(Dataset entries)
-=-=-=-=-
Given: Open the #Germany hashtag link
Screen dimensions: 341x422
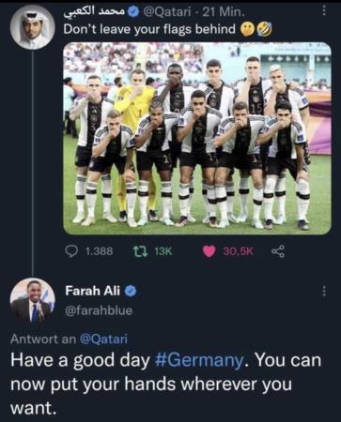Looking at the screenshot, I should (x=199, y=360).
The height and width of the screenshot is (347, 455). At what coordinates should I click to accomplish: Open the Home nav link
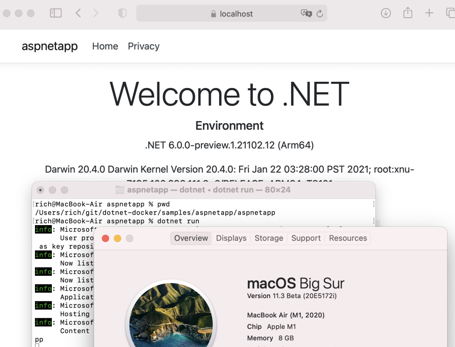point(105,46)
-=-=-=-=-
Each record should be quoted exactly, with the images omitted.

Given: Open the #Germany hashtag link
Screen dimensions: 341x422
Looking at the screenshot, I should (x=199, y=360).
The height and width of the screenshot is (347, 455). At what coordinates should I click to accomplish: Open the Home nav link
point(105,46)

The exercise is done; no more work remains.